(Beginning of Dataset entries)

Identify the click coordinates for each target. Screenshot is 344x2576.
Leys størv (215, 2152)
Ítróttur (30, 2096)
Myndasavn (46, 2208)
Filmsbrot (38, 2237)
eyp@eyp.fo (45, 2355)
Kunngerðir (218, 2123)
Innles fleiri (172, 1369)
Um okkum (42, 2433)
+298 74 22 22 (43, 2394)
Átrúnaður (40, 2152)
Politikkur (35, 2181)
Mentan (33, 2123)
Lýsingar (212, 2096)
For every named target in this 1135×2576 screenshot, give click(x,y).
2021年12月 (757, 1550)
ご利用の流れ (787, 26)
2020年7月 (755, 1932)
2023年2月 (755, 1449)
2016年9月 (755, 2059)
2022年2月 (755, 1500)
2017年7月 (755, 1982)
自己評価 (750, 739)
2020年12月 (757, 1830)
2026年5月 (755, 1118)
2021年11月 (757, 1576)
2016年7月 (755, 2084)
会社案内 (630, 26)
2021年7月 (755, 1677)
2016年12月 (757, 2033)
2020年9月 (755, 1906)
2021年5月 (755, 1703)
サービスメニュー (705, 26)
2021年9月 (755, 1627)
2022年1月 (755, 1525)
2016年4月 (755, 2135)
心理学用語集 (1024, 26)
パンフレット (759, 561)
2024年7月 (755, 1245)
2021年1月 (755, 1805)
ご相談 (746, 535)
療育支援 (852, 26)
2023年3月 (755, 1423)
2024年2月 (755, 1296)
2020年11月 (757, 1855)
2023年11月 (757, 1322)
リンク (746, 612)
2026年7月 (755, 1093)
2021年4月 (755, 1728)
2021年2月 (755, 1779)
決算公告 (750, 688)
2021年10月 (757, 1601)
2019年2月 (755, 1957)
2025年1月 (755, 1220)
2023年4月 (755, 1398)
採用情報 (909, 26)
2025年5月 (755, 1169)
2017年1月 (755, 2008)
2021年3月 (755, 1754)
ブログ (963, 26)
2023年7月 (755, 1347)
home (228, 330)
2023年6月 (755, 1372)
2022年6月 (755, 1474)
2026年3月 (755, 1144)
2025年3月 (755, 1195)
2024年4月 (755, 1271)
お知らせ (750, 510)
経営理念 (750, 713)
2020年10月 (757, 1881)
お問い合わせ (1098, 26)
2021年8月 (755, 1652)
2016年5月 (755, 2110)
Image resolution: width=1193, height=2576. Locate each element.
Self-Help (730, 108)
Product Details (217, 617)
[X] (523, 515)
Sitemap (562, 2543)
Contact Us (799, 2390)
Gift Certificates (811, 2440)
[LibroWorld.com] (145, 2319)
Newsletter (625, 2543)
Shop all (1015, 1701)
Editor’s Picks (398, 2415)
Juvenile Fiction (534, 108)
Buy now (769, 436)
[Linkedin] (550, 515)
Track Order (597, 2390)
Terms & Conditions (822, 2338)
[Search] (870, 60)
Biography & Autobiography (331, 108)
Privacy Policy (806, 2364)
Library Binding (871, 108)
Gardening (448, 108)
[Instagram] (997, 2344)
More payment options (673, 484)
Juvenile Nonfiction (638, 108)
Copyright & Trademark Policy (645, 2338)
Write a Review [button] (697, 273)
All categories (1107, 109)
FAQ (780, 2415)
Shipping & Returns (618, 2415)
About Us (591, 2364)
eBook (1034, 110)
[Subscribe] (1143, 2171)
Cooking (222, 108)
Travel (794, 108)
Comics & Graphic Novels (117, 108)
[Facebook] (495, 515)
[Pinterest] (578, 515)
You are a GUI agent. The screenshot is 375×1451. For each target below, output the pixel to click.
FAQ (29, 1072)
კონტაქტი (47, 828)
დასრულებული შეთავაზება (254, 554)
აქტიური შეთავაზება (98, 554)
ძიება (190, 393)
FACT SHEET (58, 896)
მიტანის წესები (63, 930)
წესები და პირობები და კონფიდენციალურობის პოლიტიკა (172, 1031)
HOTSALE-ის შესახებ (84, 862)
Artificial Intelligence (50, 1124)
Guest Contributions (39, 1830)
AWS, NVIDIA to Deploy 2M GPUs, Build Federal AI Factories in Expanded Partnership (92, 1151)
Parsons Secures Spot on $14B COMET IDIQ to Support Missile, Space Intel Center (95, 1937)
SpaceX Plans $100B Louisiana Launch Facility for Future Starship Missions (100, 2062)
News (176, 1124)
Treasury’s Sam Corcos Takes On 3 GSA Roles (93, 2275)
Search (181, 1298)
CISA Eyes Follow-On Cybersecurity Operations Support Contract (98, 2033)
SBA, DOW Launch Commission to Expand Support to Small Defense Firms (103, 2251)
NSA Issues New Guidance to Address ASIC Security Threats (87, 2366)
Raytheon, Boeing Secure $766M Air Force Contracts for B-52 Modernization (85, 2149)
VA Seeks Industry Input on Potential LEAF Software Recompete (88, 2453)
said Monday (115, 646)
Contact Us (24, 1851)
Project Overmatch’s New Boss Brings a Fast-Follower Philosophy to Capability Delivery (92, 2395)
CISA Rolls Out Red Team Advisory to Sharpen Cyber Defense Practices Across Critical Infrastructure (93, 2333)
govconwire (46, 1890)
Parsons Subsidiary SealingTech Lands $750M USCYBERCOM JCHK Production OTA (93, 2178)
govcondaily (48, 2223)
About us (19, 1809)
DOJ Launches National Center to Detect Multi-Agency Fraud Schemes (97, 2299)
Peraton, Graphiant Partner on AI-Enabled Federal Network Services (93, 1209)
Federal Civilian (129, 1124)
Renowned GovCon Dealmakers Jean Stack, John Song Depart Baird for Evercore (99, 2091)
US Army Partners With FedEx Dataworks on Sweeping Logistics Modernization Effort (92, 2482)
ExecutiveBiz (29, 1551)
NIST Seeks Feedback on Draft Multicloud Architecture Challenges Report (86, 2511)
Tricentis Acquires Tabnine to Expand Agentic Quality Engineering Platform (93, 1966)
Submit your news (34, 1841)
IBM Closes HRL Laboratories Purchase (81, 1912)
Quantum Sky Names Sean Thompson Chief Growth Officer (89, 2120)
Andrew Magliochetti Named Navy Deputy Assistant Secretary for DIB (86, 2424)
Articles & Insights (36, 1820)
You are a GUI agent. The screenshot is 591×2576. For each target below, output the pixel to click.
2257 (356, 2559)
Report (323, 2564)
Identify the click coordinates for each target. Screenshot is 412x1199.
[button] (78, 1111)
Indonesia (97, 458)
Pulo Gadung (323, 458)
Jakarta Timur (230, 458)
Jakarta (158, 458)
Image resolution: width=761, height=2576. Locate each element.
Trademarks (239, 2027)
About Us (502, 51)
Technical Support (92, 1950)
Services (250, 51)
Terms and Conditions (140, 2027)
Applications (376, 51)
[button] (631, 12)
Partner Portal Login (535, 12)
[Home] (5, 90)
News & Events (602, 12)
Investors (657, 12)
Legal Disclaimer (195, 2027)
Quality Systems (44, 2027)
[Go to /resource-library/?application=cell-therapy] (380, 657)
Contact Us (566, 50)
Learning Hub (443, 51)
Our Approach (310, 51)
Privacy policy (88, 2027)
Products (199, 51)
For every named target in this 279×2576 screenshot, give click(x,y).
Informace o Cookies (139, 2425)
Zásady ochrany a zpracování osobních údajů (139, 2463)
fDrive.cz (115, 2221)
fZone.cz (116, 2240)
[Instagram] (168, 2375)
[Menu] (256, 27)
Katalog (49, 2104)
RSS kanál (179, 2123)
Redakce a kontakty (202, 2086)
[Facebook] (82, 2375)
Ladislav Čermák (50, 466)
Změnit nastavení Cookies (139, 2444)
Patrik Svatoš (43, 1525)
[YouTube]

(End of Dataset entries)

Nothing may be dropped or altered. Copy every line above.

Identify the click coordinates for each target. Screenshot is 344x2576.
Leys størv (215, 2152)
Ítróttur (30, 2096)
Myndasavn (46, 2208)
Filmsbrot (38, 2237)
eyp@eyp.fo (45, 2355)
Kunngerðir (218, 2123)
Innles fleiri (172, 1369)
Um okkum (42, 2433)
+298 74 22 22 (43, 2394)
Átrúnaður (40, 2152)
Politikkur (35, 2181)
Mentan (33, 2123)
Lýsingar (212, 2096)
For every named target in this 1135×2576 screenshot, give click(x,y).
2021年12月 (757, 1550)
ご利用の流れ (787, 26)
2020年7月 (755, 1932)
2023年2月 (755, 1449)
2016年9月 (755, 2059)
2022年2月 (755, 1500)
2017年7月 (755, 1982)
自己評価 (750, 739)
2020年12月 (757, 1830)
2026年5月 (755, 1118)
2021年11月 (757, 1576)
2016年7月 (755, 2084)
会社案内 (630, 26)
2021年7月 (755, 1677)
2016年12月 (757, 2033)
2020年9月 (755, 1906)
2021年5月 (755, 1703)
サービスメニュー (705, 26)
2021年9月 (755, 1627)
2022年1月 (755, 1525)
2016年4月 (755, 2135)
心理学用語集 (1024, 26)
パンフレット (759, 561)
2024年7月 (755, 1245)
2021年1月 (755, 1805)
ご相談 (746, 535)
療育支援 (852, 26)
2023年3月 (755, 1423)
2024年2月 (755, 1296)
2020年11月 (757, 1855)
2023年11月 (757, 1322)
リンク (746, 612)
2026年7月 (755, 1093)
2021年4月 (755, 1728)
2021年2月 (755, 1779)
決算公告 (750, 688)
2021年10月 (757, 1601)
2019年2月 (755, 1957)
2025年1月 (755, 1220)
2023年4月 (755, 1398)
採用情報 (909, 26)
2025年5月 (755, 1169)
2017年1月 (755, 2008)
2021年3月 (755, 1754)
ブログ (963, 26)
2023年7月 (755, 1347)
home (228, 330)
2023年6月 (755, 1372)
2022年6月 (755, 1474)
2026年3月 (755, 1144)
2025年3月 (755, 1195)
2024年4月 (755, 1271)
お知らせ (750, 510)
経営理念 (750, 713)
2020年10月 (757, 1881)
お問い合わせ (1098, 26)
2021年8月 (755, 1652)
2016年5月 (755, 2110)
Image resolution: width=1193, height=2576. Locate each element.
Self-Help (730, 108)
Product Details (217, 617)
[X] (523, 515)
Sitemap (562, 2543)
Contact Us (799, 2390)
Gift Certificates (811, 2440)
[LibroWorld.com] (145, 2319)
Newsletter (625, 2543)
Shop all (1015, 1701)
Editor’s Picks (398, 2415)
Juvenile Fiction (534, 108)
Buy now (769, 436)
[Linkedin] (550, 515)
Track Order (597, 2390)
Terms & Conditions (822, 2338)
[Search] (870, 60)
Biography & Autobiography (331, 108)
Privacy Policy (806, 2364)
Library Binding (871, 108)
Gardening (448, 108)
[Instagram] (997, 2344)
More payment options (673, 484)
Juvenile Nonfiction (638, 108)
Copyright & Trademark Policy (645, 2338)
Write a Review [button] (697, 273)
All categories (1107, 109)
FAQ (780, 2415)
Shipping & Returns (618, 2415)
About Us (591, 2364)
eBook (1034, 110)
[Subscribe] (1143, 2171)
Cooking (222, 108)
Travel (794, 108)
Comics & Graphic Novels (117, 108)
[Facebook] (495, 515)
[Pinterest] (578, 515)
You are a GUI agent. The screenshot is 375×1451. For each target below, output the pixel to click.
FAQ (29, 1072)
კონტაქტი (47, 828)
დასრულებული შეთავაზება (254, 554)
აქტიური შეთავაზება (98, 554)
ძიება (190, 393)
FACT SHEET (58, 896)
მიტანის წესები (63, 930)
წესები და პირობები და კონფიდენციალურობის პოლიტიკა (172, 1031)
HOTSALE-ის შესახებ (84, 862)
Artificial Intelligence (50, 1124)
Guest Contributions (39, 1830)
AWS, NVIDIA to Deploy 2M GPUs, Build Federal AI Factories in Expanded Partnership (92, 1151)
Parsons Secures Spot on $14B COMET IDIQ to Support Missile, Space Intel Center (95, 1937)
SpaceX Plans $100B Louisiana Launch Facility for Future Starship Missions (100, 2062)
News (176, 1124)
Treasury’s Sam Corcos Takes On 3 GSA Roles (93, 2275)
Search (181, 1298)
CISA Eyes Follow-On Cybersecurity Operations Support Contract (98, 2033)
SBA, DOW Launch Commission to Expand Support to Small Defense Firms (103, 2251)
NSA Issues New Guidance to Address ASIC Security Threats (87, 2366)
Raytheon, Boeing Secure $766M Air Force Contracts for B-52 Modernization (85, 2149)
VA Seeks Industry Input on Potential LEAF Software Recompete (88, 2453)
said Monday (115, 646)
Contact Us (24, 1851)
Project Overmatch’s New Boss Brings a Fast-Follower Philosophy to Capability Delivery (92, 2395)
CISA Rolls Out Red Team Advisory to Sharpen Cyber Defense Practices Across Critical Infrastructure (93, 2333)
govconwire (46, 1890)
Parsons Subsidiary SealingTech Lands $750M USCYBERCOM JCHK Production OTA (93, 2178)
govcondaily (48, 2223)
About us (19, 1809)
DOJ Launches National Center to Detect Multi-Agency Fraud Schemes (97, 2299)
Peraton, Graphiant Partner on AI-Enabled Federal Network Services (93, 1209)
Federal Civilian (129, 1124)
Renowned GovCon Dealmakers Jean Stack, John Song Depart Baird for Evercore (99, 2091)
US Army Partners With FedEx Dataworks on Sweeping Logistics Modernization Effort (92, 2482)
ExecutiveBiz (29, 1551)
NIST Seeks Feedback on Draft Multicloud Architecture Challenges Report (86, 2511)
Tricentis Acquires Tabnine to Expand Agentic Quality Engineering Platform (93, 1966)
Submit your news (34, 1841)
IBM Closes HRL Laboratories Purchase (81, 1912)
Quantum Sky Names Sean Thompson Chief Growth Officer (89, 2120)
Andrew Magliochetti Named Navy Deputy Assistant Secretary for DIB (86, 2424)
Articles & Insights (36, 1820)
You are a GUI agent. The screenshot is 591×2576. For each target below, output the pixel to click.
2257 (356, 2559)
Report (323, 2564)
Identify the click coordinates for each target. Screenshot is 412x1199.
[button] (78, 1111)
Indonesia (97, 458)
Pulo Gadung (323, 458)
Jakarta Timur (230, 458)
Jakarta (158, 458)
Image resolution: width=761, height=2576. Locate each element.
Trademarks (239, 2027)
About Us (502, 51)
Technical Support (92, 1950)
Services (250, 51)
Terms and Conditions (140, 2027)
Applications (376, 51)
[button] (631, 12)
Partner Portal Login (535, 12)
[Home] (5, 90)
News & Events (602, 12)
Investors (657, 12)
Legal Disclaimer (195, 2027)
Quality Systems (44, 2027)
[Go to /resource-library/?application=cell-therapy] (380, 657)
Contact Us (566, 50)
Learning Hub (443, 51)
Our Approach (310, 51)
Privacy policy (88, 2027)
Products (199, 51)
For every named target in this 279×2576 screenshot, give click(x,y).
Informace o Cookies (139, 2425)
Zásady ochrany a zpracování osobních údajů (139, 2463)
fDrive.cz (115, 2221)
fZone.cz (116, 2240)
[Instagram] (168, 2375)
[Menu] (256, 27)
Katalog (49, 2104)
RSS kanál (179, 2123)
Redakce a kontakty (202, 2086)
[Facebook] (82, 2375)
Ladislav Čermák (50, 466)
Změnit nastavení Cookies (139, 2444)
Patrik Svatoš (43, 1525)
[YouTube]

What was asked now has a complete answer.